Your instructions:
Copy out the entries that follow, exactly as written.

Excerpted data:
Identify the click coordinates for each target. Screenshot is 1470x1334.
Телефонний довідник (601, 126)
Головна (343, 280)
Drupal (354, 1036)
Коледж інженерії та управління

Solution to this task:
Identify the click coordinates for each target. Screenshot is 1470x1334.
Телефонний довідник (601, 126)
Головна (343, 280)
Drupal (354, 1036)
Коледж інженерії та управління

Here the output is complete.